Here at Douchebaggery Ranch, we celebrate Christmas, New Year, Epiphany, solstice, full moon, Cat Herders’ Day (December 15th), Make Up Your Mind Day (December 31st) and just about anything else we can get away with. Because the best thing to do in the dead of winter is to celebrate. Depending on how you look at it, you can justify this in two ways: 1) The winter is a wonderful time of year, and is worth celebrating. (This view appears to be held by myself only.) 2) With all the mud, ice, shovelling and freezing-your-tail-feathers-off that the season brings, the only way to remain sane is to find something to make a joyful fuss about. (This, I suspect, is the reason many faiths and cultures have a holiday this time of year.)
Douchebaggery Ranch is fond of tradition. We like to make our own, and encourage all, homesteaders and otherwise, to do the same. The main Christmas traditions on the premises are twofold:
- The Tree: There’s a small patch of spruce saplings in the backyard, past the pile of old fishing gear left behind by the property’s previous owners. They are terribly overcrowded, so every winter one of them doing the overcrowding gets hacked down and used as the DR Christmas tree. Spruce is horribly prickly, and sheds worse than a Persian cat. To add to its charm, the tree is often missing all branches on one side (where the other trees were growing), is grossly misshapen and otherwise unsightly enough to give Martha Stewart a conniption. Said tree is brought inside, propped into a stand or pot in whatever ways necessary, then decorated. DR decorations are made entirely of wood, fabric or paper (read: not breakable, because cats. Lack of plastic is due to my hippie ideals, though – it just seems wrong.), and most are handmade either by myself or by various friends’ children. The end result is often a quarter of a tree strewn with things that look like they belong in a kindergarten art class. Being one step up from Charlie Brown’s branch-with-a-red-ball, the tree is much loved and much cursed (see: having to sweep needles twice a day).

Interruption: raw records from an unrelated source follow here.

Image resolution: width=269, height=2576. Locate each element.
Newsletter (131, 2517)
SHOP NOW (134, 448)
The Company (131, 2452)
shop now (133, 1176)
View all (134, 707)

- The Census Ornament: This tradition started last year, and involves making an ornament that has the names of all the residents of DR written on it, as of Christmas Eve of that year. Last year’s ornament was a locally-made wooden star bought at the farmer’s market, decorated with glitter glue. This year’s is a thrift store find: a make-your-own-photo-frame-ornament kit that was modified to frame the census list rather than a photo. 2017 Christmas Eve census is as follows:
– One human
– Two dogs (Oscar & Bonibon)
– Three cats (Lemon, Lasagna & Insane Jane the barn cat)
– 11 guinea pigs (Mr. T, Pecorino and nine foster cavies)
– Eight chickens (six Plymouth Barred Rocks and a pair of Old English Game Bantams)
– Six ducks (Three Muscovies, three Welsh Harlequins)
– 30 quail
There are no Santa hats or reindeer antlers on the dogs, ugly Christmas sweaters or ham-and-turkey dinners on Douchebaggery Ranch. It’s not that we’re against those things. It’s just Not How It’s Done Here.